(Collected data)
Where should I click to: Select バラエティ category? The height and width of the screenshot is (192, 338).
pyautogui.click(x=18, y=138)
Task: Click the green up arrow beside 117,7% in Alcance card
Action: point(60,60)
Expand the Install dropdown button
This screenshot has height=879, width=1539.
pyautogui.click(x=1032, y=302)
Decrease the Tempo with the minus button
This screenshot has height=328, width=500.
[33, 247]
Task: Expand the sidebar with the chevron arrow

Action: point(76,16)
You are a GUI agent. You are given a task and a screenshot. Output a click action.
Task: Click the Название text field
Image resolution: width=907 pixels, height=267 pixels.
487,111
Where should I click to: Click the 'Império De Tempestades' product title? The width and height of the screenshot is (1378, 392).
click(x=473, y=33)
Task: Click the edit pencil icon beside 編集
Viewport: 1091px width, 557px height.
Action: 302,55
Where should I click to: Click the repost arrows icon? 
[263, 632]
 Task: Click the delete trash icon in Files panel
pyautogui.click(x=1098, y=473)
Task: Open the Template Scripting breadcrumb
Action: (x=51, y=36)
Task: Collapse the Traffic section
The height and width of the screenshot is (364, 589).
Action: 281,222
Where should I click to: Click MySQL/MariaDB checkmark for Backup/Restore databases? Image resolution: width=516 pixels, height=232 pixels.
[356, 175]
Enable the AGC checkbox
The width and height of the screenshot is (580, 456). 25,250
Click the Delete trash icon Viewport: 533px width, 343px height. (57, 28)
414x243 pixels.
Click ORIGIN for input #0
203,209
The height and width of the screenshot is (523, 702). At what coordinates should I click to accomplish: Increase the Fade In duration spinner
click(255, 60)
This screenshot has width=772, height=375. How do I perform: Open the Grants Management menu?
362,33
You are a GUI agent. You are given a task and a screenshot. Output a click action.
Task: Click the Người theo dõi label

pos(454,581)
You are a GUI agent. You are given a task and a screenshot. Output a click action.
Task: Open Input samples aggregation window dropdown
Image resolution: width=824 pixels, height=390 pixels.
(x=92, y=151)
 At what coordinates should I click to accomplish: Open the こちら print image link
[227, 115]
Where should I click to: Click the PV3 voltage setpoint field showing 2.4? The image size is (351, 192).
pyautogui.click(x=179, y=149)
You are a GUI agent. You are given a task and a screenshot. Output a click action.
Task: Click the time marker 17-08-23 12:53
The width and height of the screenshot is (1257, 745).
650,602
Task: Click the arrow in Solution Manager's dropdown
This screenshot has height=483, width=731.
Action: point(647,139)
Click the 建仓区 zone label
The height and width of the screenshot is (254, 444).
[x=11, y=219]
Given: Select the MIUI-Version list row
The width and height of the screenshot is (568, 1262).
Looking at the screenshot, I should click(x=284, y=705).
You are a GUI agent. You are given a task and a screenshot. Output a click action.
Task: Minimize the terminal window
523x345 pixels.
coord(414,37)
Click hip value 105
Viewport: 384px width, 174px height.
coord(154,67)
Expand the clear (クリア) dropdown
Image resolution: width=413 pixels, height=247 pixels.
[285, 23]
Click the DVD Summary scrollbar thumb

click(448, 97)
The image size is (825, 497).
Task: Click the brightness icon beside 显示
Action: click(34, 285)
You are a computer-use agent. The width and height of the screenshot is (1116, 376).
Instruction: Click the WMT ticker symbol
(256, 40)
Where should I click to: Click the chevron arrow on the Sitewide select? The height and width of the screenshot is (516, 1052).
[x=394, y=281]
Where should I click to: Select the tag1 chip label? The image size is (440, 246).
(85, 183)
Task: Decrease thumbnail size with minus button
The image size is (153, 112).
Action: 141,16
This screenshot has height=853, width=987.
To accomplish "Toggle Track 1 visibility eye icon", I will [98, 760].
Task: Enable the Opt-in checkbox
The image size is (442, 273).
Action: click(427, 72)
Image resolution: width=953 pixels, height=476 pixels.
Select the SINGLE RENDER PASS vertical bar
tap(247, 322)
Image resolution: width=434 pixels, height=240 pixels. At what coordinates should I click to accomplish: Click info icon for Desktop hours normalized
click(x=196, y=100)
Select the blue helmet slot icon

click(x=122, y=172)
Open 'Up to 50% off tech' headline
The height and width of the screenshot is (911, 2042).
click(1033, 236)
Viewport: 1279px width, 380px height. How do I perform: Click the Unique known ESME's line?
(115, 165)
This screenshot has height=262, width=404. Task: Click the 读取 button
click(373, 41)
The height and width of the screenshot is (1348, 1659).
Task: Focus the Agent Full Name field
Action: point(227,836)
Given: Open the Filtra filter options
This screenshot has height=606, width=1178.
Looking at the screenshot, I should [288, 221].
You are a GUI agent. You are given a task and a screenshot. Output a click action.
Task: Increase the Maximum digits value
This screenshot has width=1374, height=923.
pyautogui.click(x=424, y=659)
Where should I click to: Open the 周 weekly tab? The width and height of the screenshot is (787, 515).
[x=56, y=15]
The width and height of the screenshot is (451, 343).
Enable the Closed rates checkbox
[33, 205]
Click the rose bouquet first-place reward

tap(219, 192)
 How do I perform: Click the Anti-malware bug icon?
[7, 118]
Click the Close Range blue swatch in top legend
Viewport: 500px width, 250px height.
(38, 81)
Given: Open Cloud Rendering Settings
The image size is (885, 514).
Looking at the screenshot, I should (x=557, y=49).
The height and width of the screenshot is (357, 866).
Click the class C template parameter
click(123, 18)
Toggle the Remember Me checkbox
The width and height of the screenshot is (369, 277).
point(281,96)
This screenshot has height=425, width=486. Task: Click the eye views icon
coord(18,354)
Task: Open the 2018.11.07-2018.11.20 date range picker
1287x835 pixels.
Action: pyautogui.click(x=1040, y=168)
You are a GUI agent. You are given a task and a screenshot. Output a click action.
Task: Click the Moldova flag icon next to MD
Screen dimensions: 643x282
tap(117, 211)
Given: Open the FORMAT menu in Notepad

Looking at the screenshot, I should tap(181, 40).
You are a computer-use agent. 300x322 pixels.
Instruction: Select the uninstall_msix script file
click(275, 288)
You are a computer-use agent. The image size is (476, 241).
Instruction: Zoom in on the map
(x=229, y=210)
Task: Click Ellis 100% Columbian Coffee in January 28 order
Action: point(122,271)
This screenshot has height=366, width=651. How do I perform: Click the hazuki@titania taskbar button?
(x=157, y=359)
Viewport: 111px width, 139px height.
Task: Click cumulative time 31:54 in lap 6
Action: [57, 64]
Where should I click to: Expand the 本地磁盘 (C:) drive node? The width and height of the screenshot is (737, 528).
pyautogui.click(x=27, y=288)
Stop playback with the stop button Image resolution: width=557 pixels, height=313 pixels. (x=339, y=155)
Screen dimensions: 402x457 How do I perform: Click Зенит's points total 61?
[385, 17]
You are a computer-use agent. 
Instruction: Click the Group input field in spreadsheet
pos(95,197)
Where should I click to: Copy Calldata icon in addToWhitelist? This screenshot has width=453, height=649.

== YOUR GOAL ==
Write every record out again exactly.

== REPLY TO THE TASK ==
Where should I click to: Select バラエティ category? The height and width of the screenshot is (192, 338).
pyautogui.click(x=18, y=138)
Task: Click the green up arrow beside 117,7% in Alcance card
Action: point(60,60)
Expand the Install dropdown button
This screenshot has height=879, width=1539.
pyautogui.click(x=1032, y=302)
Decrease the Tempo with the minus button
This screenshot has height=328, width=500.
[33, 247]
Task: Expand the sidebar with the chevron arrow

Action: point(76,16)
You are a GUI agent. You are given a task and a screenshot. Output a click action.
Task: Click the Название text field
Image resolution: width=907 pixels, height=267 pixels.
487,111
Where should I click to: Click the 'Império De Tempestades' product title? The width and height of the screenshot is (1378, 392).
click(x=473, y=33)
Task: Click the edit pencil icon beside 編集
Viewport: 1091px width, 557px height.
Action: 302,55
Where should I click to: Click the repost arrows icon? 
[263, 632]
 Task: Click the delete trash icon in Files panel
pyautogui.click(x=1098, y=473)
Task: Open the Template Scripting breadcrumb
Action: (x=51, y=36)
Task: Collapse the Traffic section
The height and width of the screenshot is (364, 589).
Action: 281,222
Where should I click to: Click MySQL/MariaDB checkmark for Backup/Restore databases? Image resolution: width=516 pixels, height=232 pixels.
[356, 175]
Enable the AGC checkbox
The width and height of the screenshot is (580, 456). 25,250
Click the Delete trash icon Viewport: 533px width, 343px height. (57, 28)
414x243 pixels.
Click ORIGIN for input #0
203,209
The height and width of the screenshot is (523, 702). At what coordinates should I click to accomplish: Increase the Fade In duration spinner
click(255, 60)
This screenshot has width=772, height=375. How do I perform: Open the Grants Management menu?
362,33
You are a GUI agent. You are given a task and a screenshot. Output a click action.
Task: Click the Người theo dõi label

pos(454,581)
You are a GUI agent. You are given a task and a screenshot. Output a click action.
Task: Open Input samples aggregation window dropdown
Image resolution: width=824 pixels, height=390 pixels.
(x=92, y=151)
 At what coordinates should I click to accomplish: Open the こちら print image link
[227, 115]
Where should I click to: Click the PV3 voltage setpoint field showing 2.4? The image size is (351, 192).
pyautogui.click(x=179, y=149)
You are a GUI agent. You are given a task and a screenshot. Output a click action.
Task: Click the time marker 17-08-23 12:53
The width and height of the screenshot is (1257, 745).
650,602
Task: Click the arrow in Solution Manager's dropdown
This screenshot has height=483, width=731.
Action: point(647,139)
Click the 建仓区 zone label
The height and width of the screenshot is (254, 444).
[x=11, y=219]
Given: Select the MIUI-Version list row
The width and height of the screenshot is (568, 1262).
Looking at the screenshot, I should click(x=284, y=705).
You are a GUI agent. You are given a task and a screenshot. Output a click action.
Task: Minimize the terminal window
523x345 pixels.
coord(414,37)
Click hip value 105
Viewport: 384px width, 174px height.
coord(154,67)
Expand the clear (クリア) dropdown
Image resolution: width=413 pixels, height=247 pixels.
[285, 23]
Click the DVD Summary scrollbar thumb

click(448, 97)
The image size is (825, 497).
Task: Click the brightness icon beside 显示
Action: click(34, 285)
You are a computer-use agent. The width and height of the screenshot is (1116, 376).
Instruction: Click the WMT ticker symbol
(256, 40)
Where should I click to: Click the chevron arrow on the Sitewide select? The height and width of the screenshot is (516, 1052).
[x=394, y=281]
Where should I click to: Select the tag1 chip label? The image size is (440, 246).
(85, 183)
Task: Decrease thumbnail size with minus button
The image size is (153, 112).
Action: 141,16
This screenshot has height=853, width=987.
To accomplish "Toggle Track 1 visibility eye icon", I will [98, 760].
Task: Enable the Opt-in checkbox
The image size is (442, 273).
Action: click(427, 72)
Image resolution: width=953 pixels, height=476 pixels.
Select the SINGLE RENDER PASS vertical bar
tap(247, 322)
Image resolution: width=434 pixels, height=240 pixels. At what coordinates should I click to accomplish: Click info icon for Desktop hours normalized
click(x=196, y=100)
Select the blue helmet slot icon

click(x=122, y=172)
Open 'Up to 50% off tech' headline
The height and width of the screenshot is (911, 2042).
click(1033, 236)
Viewport: 1279px width, 380px height. How do I perform: Click the Unique known ESME's line?
(115, 165)
This screenshot has height=262, width=404. Task: Click the 读取 button
click(373, 41)
The height and width of the screenshot is (1348, 1659).
Task: Focus the Agent Full Name field
Action: point(227,836)
Given: Open the Filtra filter options
This screenshot has height=606, width=1178.
Looking at the screenshot, I should [288, 221].
You are a GUI agent. You are given a task and a screenshot. Output a click action.
Task: Increase the Maximum digits value
This screenshot has width=1374, height=923.
pyautogui.click(x=424, y=659)
Where should I click to: Open the 周 weekly tab? The width and height of the screenshot is (787, 515).
[x=56, y=15]
The width and height of the screenshot is (451, 343).
Enable the Closed rates checkbox
[33, 205]
Click the rose bouquet first-place reward

tap(219, 192)
 How do I perform: Click the Anti-malware bug icon?
[7, 118]
Click the Close Range blue swatch in top legend
Viewport: 500px width, 250px height.
(38, 81)
Given: Open Cloud Rendering Settings
The image size is (885, 514).
Looking at the screenshot, I should (x=557, y=49).
The height and width of the screenshot is (357, 866).
Click the class C template parameter
click(123, 18)
Toggle the Remember Me checkbox
The width and height of the screenshot is (369, 277).
point(281,96)
This screenshot has height=425, width=486. Task: Click the eye views icon
coord(18,354)
Task: Open the 2018.11.07-2018.11.20 date range picker
1287x835 pixels.
Action: pyautogui.click(x=1040, y=168)
You are a GUI agent. You are given a task and a screenshot. Output a click action.
Task: Click the Moldova flag icon next to MD
Screen dimensions: 643x282
tap(117, 211)
Given: Open the FORMAT menu in Notepad

Looking at the screenshot, I should tap(181, 40).
You are a computer-use agent. 300x322 pixels.
Instruction: Select the uninstall_msix script file
click(275, 288)
You are a computer-use agent. The image size is (476, 241).
Instruction: Zoom in on the map
(x=229, y=210)
Task: Click Ellis 100% Columbian Coffee in January 28 order
Action: point(122,271)
This screenshot has height=366, width=651. How do I perform: Click the hazuki@titania taskbar button?
(x=157, y=359)
Viewport: 111px width, 139px height.
Task: Click cumulative time 31:54 in lap 6
Action: [57, 64]
Where should I click to: Expand the 本地磁盘 (C:) drive node? The width and height of the screenshot is (737, 528).
pyautogui.click(x=27, y=288)
Stop playback with the stop button Image resolution: width=557 pixels, height=313 pixels. (x=339, y=155)
Screen dimensions: 402x457 How do I perform: Click Зенит's points total 61?
[385, 17]
You are a computer-use agent. 
Instruction: Click the Group input field in spreadsheet
pos(95,197)
Where should I click to: Copy Calldata icon in addToWhitelist? This screenshot has width=453, height=649.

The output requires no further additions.